Requisitos |
(1) Según el texto sobre Colombia, ¿qué poderes tejen el muro de mentiras? Enuméralos todos.
(2) ¿Puedes extraer del texto sobre Colombia el fragmento comprendido entre "Primera versión en" y "tratan de canalizarlo.", ambos incluidos?

Texto mostrado |
____________
Primera versión en Rebelión el 23 de septiembre de 2021
Las noticias de violaciones de derechos humanos que llegan de Colombia día tras día nos hablan de una guerra civil, despiadada e interminable, cuyo origen es desconocido para la mayoría. Si tratamos de profundizar en el misterio, resulta muy difícil penetrar el muro de mentiras tejido por los poderes económicos, políticos y mediáticos, tres rostros del mismo monstruo. Los acuerdos de La Habana de 2016 significaron una puerta a la esperanza, pero ésta se vio truncada pronto por el rechazo en el referéndum de octubre de ese año y la espiral represiva que siguió, por parte del gobierno y sus fuerzas militares y paramilitares. Así llegamos al presente, marcado por amplio descontento y estallidos sociales que tratan de canalizarlo.
____________
Material proporcionado |
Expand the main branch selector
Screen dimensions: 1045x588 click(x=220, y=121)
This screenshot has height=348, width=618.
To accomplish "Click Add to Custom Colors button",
____________
Respuestas por tarea |
(1) Los poderes económicos, los políticos y los mediáticos.

(2)
Primera versión en Rebelión el 23 de septiembre de 2021
Las noticias de violaciones de derechos humanos que llegan de Colombia día tras día nos hablan de una guerra civil, despiadada e interminable, cuyo origen es desconocido para la mayoría. Si tratamos de profundizar en el misterio, resulta muy difícil penetrar el muro de mentiras tejido por los poderes económicos, políticos y mediáticos, tres rostros del mismo monstruo. Los acuerdos de La Habana de 2016 significaron una puerta a la esperanza, pero ésta se vio truncada pronto por el rechazo en el referéndum de octubre de ese año y la espiral represiva que siguió, por parte del gobierno y sus fuerzas militares y paramilitares. Así llegamos al presente, marcado por amplio descontento y estallidos sociales que tratan de canalizarlo.